> [ENUNCIADO]: Reproduce fielmente el fragmento del texto sobre la inhabitación divina que va desde "Todas las tradiciones" hasta "aprender a confiar.", sin omitir nada.

“El que me ama será fiel a mi palabra, y mi Padre lo amará; iremos a él y habitaremos en él”: con estas fascinantes palabras de Jesús, se abre nuestro texto.
Este versículo abrió la puerta a toda la experiencia mística y a la reflexión sobre la inhabitación divina: ¡Dios nos habita!
Somos habitados por la divinidad; Dios es nuestro huésped: ¡qué extraordinario!
Esta sublime y asombrosa verdad, va de la mano con la otra: habitamos en Dios. Dios es nuestra Casa.
El tema de la inhabitación corre en el doble sentido: habitamos en Dios y somos habitados por Él. Simeón el Nuevo Teólogo lo expresaba así: “Nos despertamos en el cuerpo de Cristo, cuando Cristo despierta en nuestros cuerpos.” Conmovedor.
Todas las tradiciones religiosas y espirituales de la humanidad, subrayan esta dimensión y nos invitan a entrar en ella.
¿Cómo entrar en esta sublime experiencia?
Abriéndonos al Espíritu. Por eso Jesús se refiere, en seguida, a este mismo Espíritu: “el Paráclito, el Espíritu Santo, que el Padre enviará en mi Nombre, les enseñará todo y les recordará lo que les he dicho” (14, 26).
Abrirse al Espíritu significa entrar en el silencio, trascender la mente, aprender a confiar.
La propuesta de la mística nos quiere llevar – a todos – a la cumbre de nuestra experiencia humana: la inhabitación.

> [ENTRADAS]:
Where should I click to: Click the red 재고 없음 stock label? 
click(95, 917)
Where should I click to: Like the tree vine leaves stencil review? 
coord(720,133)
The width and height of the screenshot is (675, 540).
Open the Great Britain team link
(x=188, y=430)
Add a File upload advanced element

--

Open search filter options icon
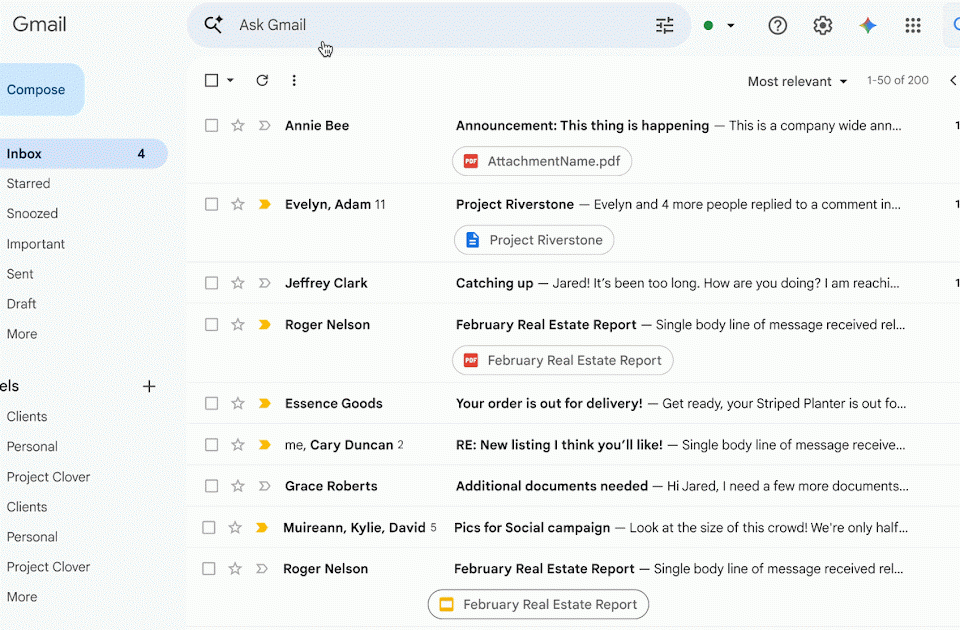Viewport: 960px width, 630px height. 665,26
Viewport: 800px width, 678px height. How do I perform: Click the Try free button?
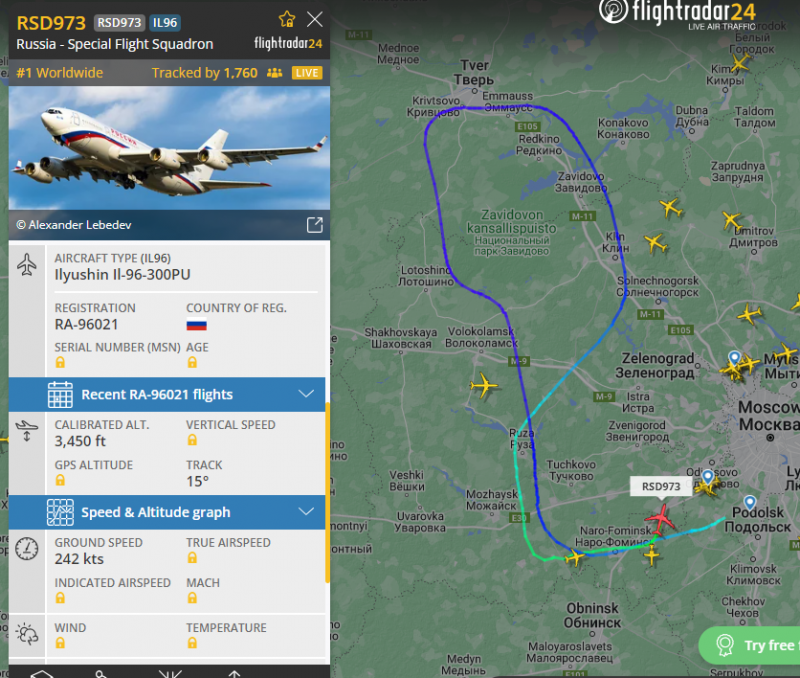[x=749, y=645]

> [SOLUCIÓN]:
Todas las tradiciones religiosas y espirituales de la humanidad, subrayan esta dimensión y nos invitan a entrar en ella.
¿Cómo entrar en esta sublime experiencia?
Abriéndonos al Espíritu. Por eso Jesús se refiere, en seguida, a este mismo Espíritu: “el Paráclito, el Espíritu Santo, que el Padre enviará en mi Nombre, les enseñará todo y les recordará lo que les he dicho” (14, 26).
Abrirse al Espíritu significa entrar en el silencio, trascender la mente, aprender a confiar.